* **RECORDS FOR THE TASK**:
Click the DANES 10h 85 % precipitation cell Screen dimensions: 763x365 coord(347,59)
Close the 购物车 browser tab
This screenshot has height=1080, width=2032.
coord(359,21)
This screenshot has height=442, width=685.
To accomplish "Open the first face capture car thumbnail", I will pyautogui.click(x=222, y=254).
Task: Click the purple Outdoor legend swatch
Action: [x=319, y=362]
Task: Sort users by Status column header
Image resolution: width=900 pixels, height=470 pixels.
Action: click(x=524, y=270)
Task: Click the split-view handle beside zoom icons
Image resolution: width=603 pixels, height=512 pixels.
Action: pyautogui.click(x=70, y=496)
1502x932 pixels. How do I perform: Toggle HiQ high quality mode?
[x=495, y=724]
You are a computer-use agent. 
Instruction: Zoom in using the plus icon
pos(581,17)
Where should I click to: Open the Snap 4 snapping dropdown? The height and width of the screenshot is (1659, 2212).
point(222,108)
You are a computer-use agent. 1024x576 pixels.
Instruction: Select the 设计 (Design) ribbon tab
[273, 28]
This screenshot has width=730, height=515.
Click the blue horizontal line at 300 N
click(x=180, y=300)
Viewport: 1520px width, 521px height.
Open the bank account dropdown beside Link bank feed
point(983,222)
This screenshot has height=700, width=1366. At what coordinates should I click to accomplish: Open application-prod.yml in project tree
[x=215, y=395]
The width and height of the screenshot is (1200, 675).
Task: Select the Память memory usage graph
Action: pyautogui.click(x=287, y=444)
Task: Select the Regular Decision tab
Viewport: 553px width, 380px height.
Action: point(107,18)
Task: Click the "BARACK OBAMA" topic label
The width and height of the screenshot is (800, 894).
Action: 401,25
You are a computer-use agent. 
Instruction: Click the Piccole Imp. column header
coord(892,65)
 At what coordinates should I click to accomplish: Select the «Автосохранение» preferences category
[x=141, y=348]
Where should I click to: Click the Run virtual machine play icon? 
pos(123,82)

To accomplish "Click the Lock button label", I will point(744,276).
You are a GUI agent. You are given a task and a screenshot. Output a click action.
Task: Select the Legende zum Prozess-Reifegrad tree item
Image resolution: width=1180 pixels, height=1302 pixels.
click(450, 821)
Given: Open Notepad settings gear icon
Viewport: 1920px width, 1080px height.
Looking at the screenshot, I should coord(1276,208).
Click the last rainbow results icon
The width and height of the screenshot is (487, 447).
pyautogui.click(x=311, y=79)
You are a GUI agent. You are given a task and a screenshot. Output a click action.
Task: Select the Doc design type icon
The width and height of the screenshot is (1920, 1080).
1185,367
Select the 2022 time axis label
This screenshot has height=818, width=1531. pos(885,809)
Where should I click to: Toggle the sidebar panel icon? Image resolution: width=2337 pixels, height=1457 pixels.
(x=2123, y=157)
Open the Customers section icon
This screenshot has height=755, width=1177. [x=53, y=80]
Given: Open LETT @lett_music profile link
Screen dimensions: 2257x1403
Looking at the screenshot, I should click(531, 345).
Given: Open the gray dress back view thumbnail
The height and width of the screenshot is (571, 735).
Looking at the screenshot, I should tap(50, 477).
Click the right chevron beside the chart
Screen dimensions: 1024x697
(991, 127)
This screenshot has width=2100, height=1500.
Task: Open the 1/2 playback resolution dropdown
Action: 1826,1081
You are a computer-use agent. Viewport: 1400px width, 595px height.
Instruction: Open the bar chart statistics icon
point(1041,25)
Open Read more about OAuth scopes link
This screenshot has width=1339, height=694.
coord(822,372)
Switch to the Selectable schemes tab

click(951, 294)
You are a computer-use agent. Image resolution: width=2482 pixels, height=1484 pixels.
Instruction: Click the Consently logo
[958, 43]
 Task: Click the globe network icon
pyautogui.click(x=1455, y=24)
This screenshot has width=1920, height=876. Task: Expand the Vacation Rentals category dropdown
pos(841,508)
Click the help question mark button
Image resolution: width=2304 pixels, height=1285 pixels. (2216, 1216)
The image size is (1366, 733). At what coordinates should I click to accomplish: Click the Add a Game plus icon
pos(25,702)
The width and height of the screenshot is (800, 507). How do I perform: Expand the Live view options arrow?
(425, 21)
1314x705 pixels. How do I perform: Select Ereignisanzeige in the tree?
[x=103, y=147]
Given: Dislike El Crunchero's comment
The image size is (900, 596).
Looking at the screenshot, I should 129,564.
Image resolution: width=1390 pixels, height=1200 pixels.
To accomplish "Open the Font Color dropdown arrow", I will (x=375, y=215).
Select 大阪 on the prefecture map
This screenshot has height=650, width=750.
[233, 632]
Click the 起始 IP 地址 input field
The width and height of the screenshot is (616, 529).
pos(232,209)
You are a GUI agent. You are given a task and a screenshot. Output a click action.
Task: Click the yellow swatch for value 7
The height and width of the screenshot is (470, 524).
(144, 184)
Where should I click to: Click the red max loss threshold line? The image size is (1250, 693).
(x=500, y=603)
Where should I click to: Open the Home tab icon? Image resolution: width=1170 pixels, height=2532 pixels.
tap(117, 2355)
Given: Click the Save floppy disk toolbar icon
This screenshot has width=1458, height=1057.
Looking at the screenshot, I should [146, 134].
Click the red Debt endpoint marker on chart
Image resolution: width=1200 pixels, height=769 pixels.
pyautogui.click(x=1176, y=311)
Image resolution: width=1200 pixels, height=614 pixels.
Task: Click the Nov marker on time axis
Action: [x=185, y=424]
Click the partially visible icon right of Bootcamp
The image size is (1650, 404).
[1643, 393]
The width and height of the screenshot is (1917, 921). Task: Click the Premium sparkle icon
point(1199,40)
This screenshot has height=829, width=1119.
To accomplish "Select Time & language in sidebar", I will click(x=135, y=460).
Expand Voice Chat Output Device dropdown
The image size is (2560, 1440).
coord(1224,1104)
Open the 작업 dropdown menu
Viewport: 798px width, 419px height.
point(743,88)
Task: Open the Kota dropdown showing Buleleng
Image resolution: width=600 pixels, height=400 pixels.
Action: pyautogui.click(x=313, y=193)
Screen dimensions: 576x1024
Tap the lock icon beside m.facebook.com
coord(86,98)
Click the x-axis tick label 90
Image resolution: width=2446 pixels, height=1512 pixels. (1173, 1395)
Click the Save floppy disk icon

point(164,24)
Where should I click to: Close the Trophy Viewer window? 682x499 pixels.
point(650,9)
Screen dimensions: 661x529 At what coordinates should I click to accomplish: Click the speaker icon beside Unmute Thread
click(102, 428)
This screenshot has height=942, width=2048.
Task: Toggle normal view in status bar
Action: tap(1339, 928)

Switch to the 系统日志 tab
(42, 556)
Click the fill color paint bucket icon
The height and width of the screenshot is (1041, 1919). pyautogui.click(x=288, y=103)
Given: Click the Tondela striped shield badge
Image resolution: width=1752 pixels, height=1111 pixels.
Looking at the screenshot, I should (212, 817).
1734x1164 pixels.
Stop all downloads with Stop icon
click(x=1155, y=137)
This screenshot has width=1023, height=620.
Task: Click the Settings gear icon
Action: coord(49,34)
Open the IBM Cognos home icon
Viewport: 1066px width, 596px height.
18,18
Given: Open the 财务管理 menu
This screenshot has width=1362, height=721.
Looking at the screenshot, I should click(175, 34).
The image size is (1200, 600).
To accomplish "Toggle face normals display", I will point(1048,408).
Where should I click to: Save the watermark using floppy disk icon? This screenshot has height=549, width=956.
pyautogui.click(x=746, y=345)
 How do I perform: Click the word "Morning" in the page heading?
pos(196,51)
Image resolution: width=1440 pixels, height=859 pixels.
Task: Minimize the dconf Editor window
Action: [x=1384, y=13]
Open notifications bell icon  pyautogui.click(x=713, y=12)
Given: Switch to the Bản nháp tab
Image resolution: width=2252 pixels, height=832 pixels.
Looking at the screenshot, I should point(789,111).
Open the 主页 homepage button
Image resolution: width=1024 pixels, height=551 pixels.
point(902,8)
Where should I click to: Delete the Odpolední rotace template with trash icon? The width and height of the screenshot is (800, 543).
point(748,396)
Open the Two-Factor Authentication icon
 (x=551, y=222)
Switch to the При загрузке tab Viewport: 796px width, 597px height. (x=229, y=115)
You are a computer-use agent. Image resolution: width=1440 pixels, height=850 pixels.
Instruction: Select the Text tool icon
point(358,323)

* **AIM OF THE TASK**:
Return, word for word, everything in the listing from the line containing "Click the x-axis tick label 90" down to the line containing "point(650,9)", with both of those lines included.

* **FINISHED ANSWER**:
Click the x-axis tick label 90
Image resolution: width=2446 pixels, height=1512 pixels. (1173, 1395)
Click the Save floppy disk icon

point(164,24)
Where should I click to: Close the Trophy Viewer window? 682x499 pixels.
point(650,9)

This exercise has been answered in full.